-- Opening Marker --
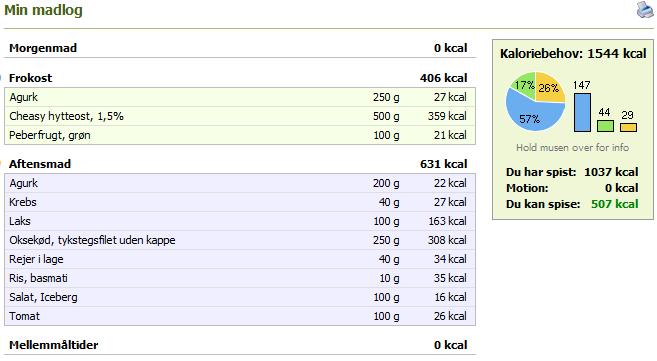Click the Rejer i lage entry
This screenshot has height=361, width=657.
point(240,259)
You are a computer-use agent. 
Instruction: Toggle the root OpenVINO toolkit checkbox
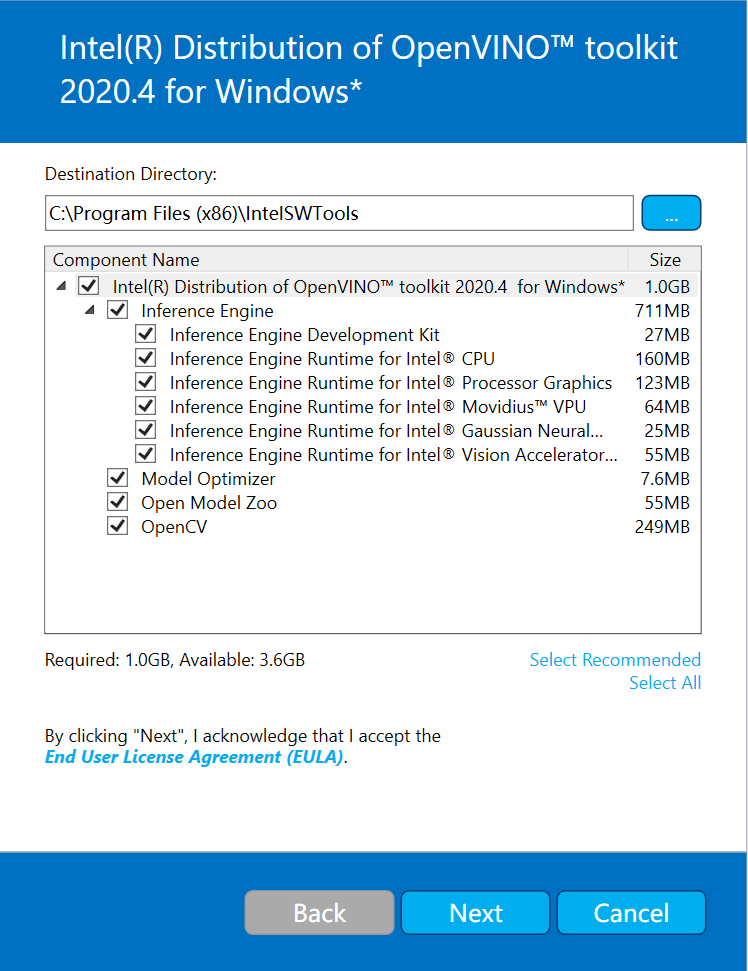[x=89, y=286]
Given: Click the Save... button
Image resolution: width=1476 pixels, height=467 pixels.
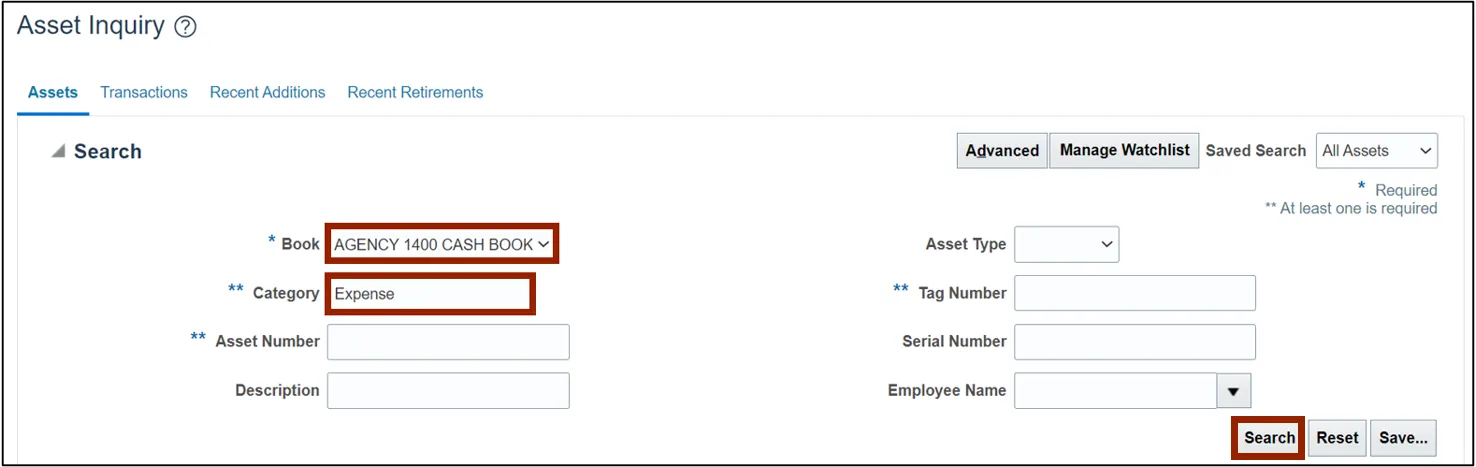Looking at the screenshot, I should pos(1403,438).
-- Closing Marker --
WHAT THE TASK ASKS → Only what runs from the line with "You are a computer-use agent." through the last line of the listing above belongs in the answer, set down exactly and free of pictures.

RESPONSE TO THE EXERCISE →
You are a computer-use agent. 
Instruction: Toggle the root OpenVINO toolkit checkbox
[x=89, y=286]
Given: Click the Save... button
Image resolution: width=1476 pixels, height=467 pixels.
Looking at the screenshot, I should pos(1403,438).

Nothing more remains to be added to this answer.